L’histoire du dessin en quelques périodes

La préhistoire : les prémices de l’art graphique

Les premiers dessins de l’humanité mis au jour lors d’une mission archéologique sont estimés à plus de 70 000 ans. La pratique du dessin était encore totalement primitive à cette époque, et correspondait plus à des formes géométriques simples qu’à une réelle représentation d’objets ou d’organismes vivants. Une première évolution du dessin à été visible avec ceux trouvés dans les grottes de Lascaux par exemple, qui ont pu voir se dessiner les grandes lignes concernant les arts graphiques. Ces illustrations, symboles de la pratique d'un art primitif, et mises en avant dans l’archéologie, seront la base des techniques artistiques et picturales qui accompagneront l’histoire de l’humanité. À cette époque, selon les archéologues, les œuvres n’étaient pas réalisées dans le but de produire un dessin artistique, mais plus pour raconter des scènes de vie, l’écriture n’existant pas encore à cette époque. On y trouve ainsi des scènes de chasse, et beaucoup d’œuvres d’art figuratif, montrant des animaux ou des représentations anthropomorphes. Évidemment, en une période si longue, on ne peut pas réduire l’art primitif à ce qui vient d’être énoncé, et il est intéressant de se rendre dans un musée qui abrite une exposition permanente sur ce sujet, afin d’en découvrir toutes les facettes.

L’antiquité : une production artistique mise au premier plan

Au départ de l’antiquité, le dessin garde principalement sa fonction pratique. Le dessin servait avant tout à se faire comprendre, en étant utilisé dans un premier temps dans l’écriture cunéiforme mésopotamienne, qui utilise des symboles picturaux, ou dans les hiéroglyphes, que l’on peut définir comme une écriture figurative, et on a également continué de dessiner afin de raconter des scènes de la vie quotidienne, ou des grands passages mythologiques, avec des éléments et des corps dessinés sans perspective, le buste souvent de face, et la tête de profil. Cependant, on commence à voir ces histoires adaptées en décoration sur des objets de la vie quotidienne, comme des poteries, divers objets, ou même sur des fresques murales de grande taille. Le dessin est ainsi devenu de plus en plus décoratif, dans un but artistique, mais il est également devenu plus précis, à mesure que les outils ont évolué, la pointe de métal (souvent d’un alliage d’argent et de cuivre) ayant pu faire gagner en finesse dans les ouvrages. L’antiquité est également une période de l’histoire où l’art a fortement été mis en avant. De nombreuses écoles enseignant la sculpture et le dessin ont vu le jour, ce qui a permis un grand perfectionnement des techniques pendant plusieurs milliers d’années.

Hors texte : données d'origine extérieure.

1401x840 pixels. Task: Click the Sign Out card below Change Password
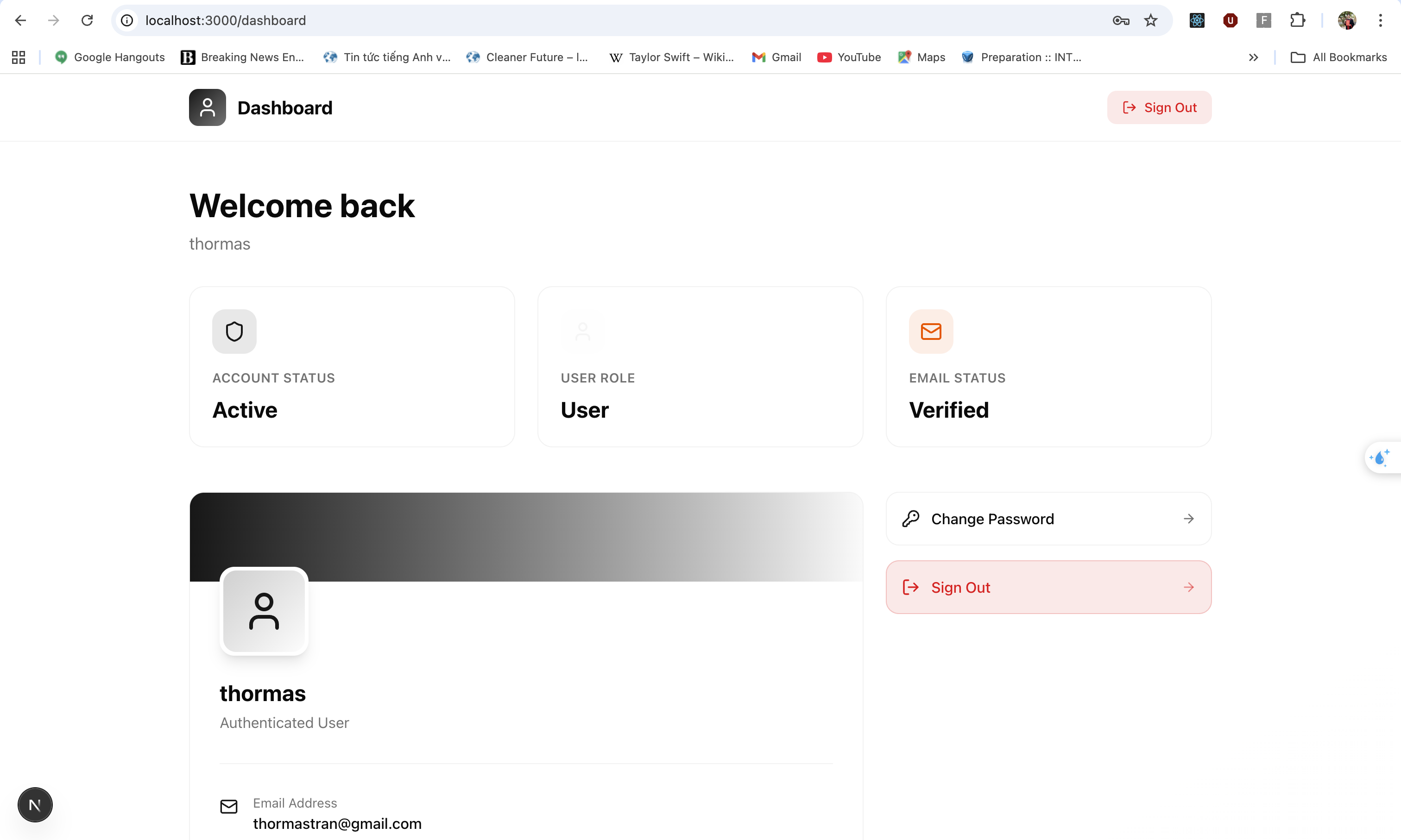click(1048, 587)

Les débuts du moyen-âge : le dessin ancré dans la religion

Au début jusqu’au milieu du moyen-âge, le dessin se veut plus réaliste. Si les traits restent linéaires, ils sont de plus en plus réalisés à la plume, au pinceau et toujours à la pointe d’argent. On commence à entrevoir des effets d’ombres réalisés avec des hachures, mais également le berceau de la perspective, qui sera développée à la fin de cette ère. Les proportions des corps paraissent cependant encore incertaines à certains égards, mais les détails se font plus précis, avec des effets de drapé sur les vêtements, ou les mouvements qui sont eux aussi plus variés dans les poses des personnages. C’est aussi l’époque des enluminures. Sur les livres considérés comme les plus précieux, les textes sont agrémentés de nombreuses illustrations, entrant dans la catégorie des arts décoratifs. Cette famille d’art sera très utilisée à cette époque, le dessin étant surtout utilisé pour illustrer combien la religion est importante, les individus de cette période de l’histoire ne sachant souvent ni lire, ni écrire. C’était donc un excellent moyen de communication, pour les prêcheurs, et l'école d’art ou d’école de dessin, pour apprendre à dessiner, était principalement réservée aux religieux. On retrouve ainsi cette influence dans la peinture et le dessin de l’époque, avec un modèle artistique tourné autour de Dieu, et laissant peu de place à l’humain en tant que tel.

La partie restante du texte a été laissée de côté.